基于机器学习算法的沥青路面密度现场预测模型

Regression and electromagnetic (EM) mixing theory models are frequently implemented to establish the correlation between density and dielectric constant when ground-penetrating radar (GPR) is used to perform in-situ density monitoring of asphalt pavements. The current models exhibit limited precision in parameter calibration and accuracy. To further improve the accuracy of the in situ density prediction models for asphalt pavements, a density prediction model based on a machine learning algorithm was investigated. First, a GPR test platform was constructed to collect the reflected EM wave signals from indoor asphalt mixture specimens and in-situ asphalt pavement using a 2. 2 GHz GPR antenna. The zero bias and environmental noise of the signals were eliminated by employing an average subtraction algorithm and a finite impact response bandpass filter. The dielectric constants were calculated using the reflection amplitude method. Total 124 sets of density data were collected from the available literature, indoor tests, and field inspections. In this study, an extreme gradient boosting (XGBoost) algorithm was used to construct a density prediction model. The dataset was trained using 5-fold cross-validation, and a Bayesian hyperparameter optimization (BHPO) algorithm was used to obtain the optimal combination of model hyperparameters. Finally, the model was tested using field inspection data, and the significance of each input parameter was analyzed.

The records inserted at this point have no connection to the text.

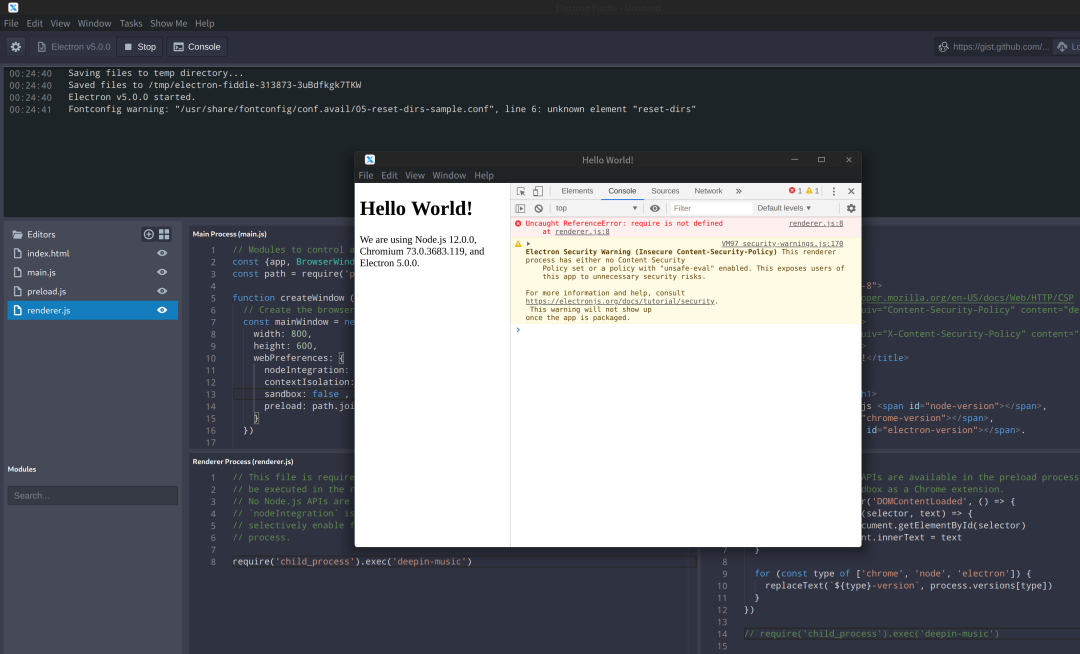Screen dimensions: 1080x654
Task: Expand the Electron Security Warning message
Action: click(x=528, y=243)
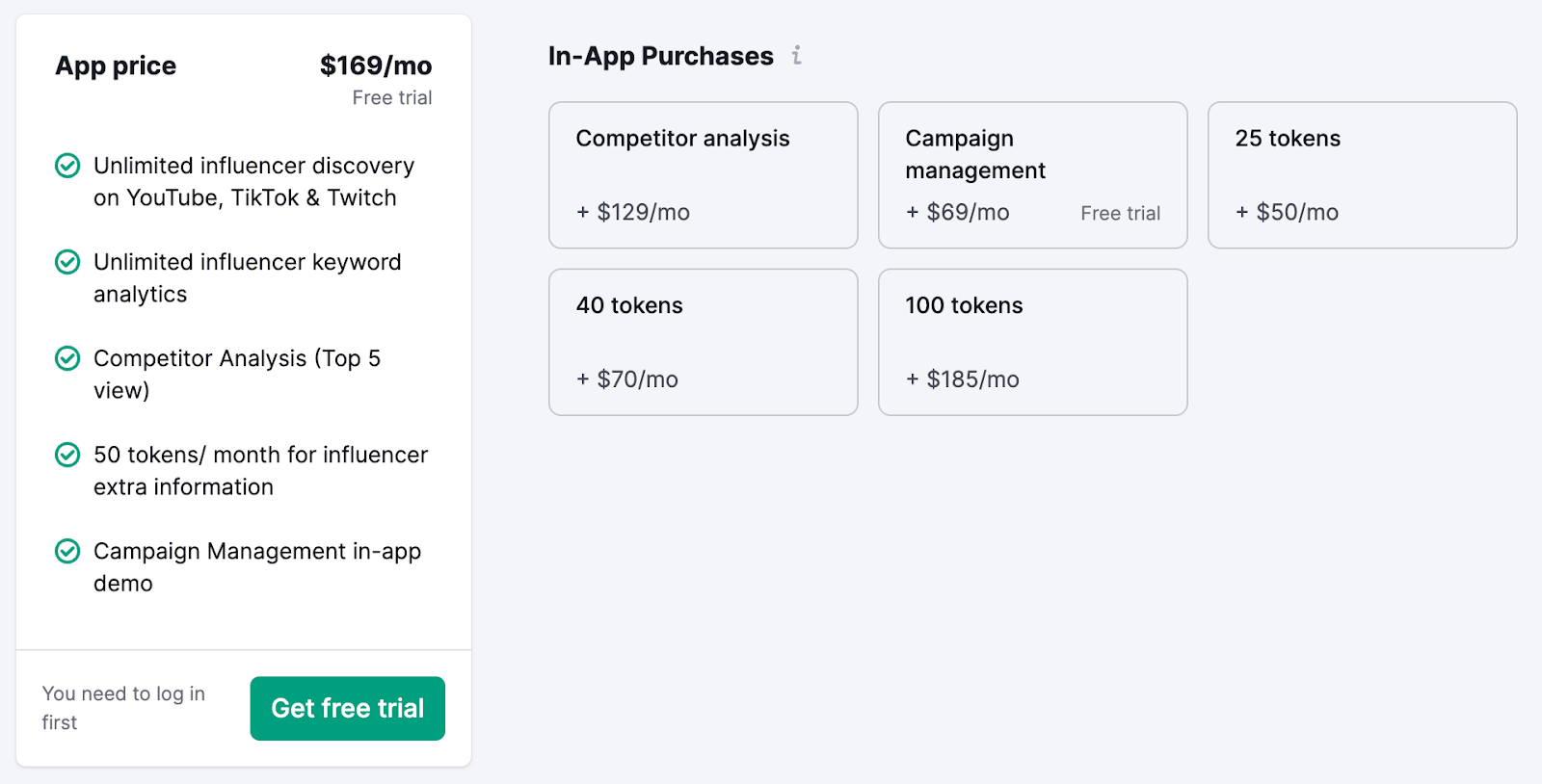Click the checkmark beside 50 tokens per month
Viewport: 1542px width, 784px height.
[66, 455]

The results demonstrate that after processing the signal to eliminate zero bias and environmental noise, the percentage error of the density prediction decreases significantly, reaching 2. 9% in the indoor test and 3. 0% in the field test. The main difference between the reflected signals of the different asphalt mixtures lies in the location and value of the peak amplitude, and the dielectric constant values of the dense-graded asphalt mixtures are greater than those of the open-graded asphalt mixtures. BHPO effectively improved the accuracy of the XGBoost algorithm, and the error of the XGBoost model was significantly lower than that of the density prediction model based on EM mixing theory on the test set. An analysis of the parameters revealed that the design of the asphalt mixture ratio and accurate detection of the dielectric constant based on GPR are the key factors affecting the density results.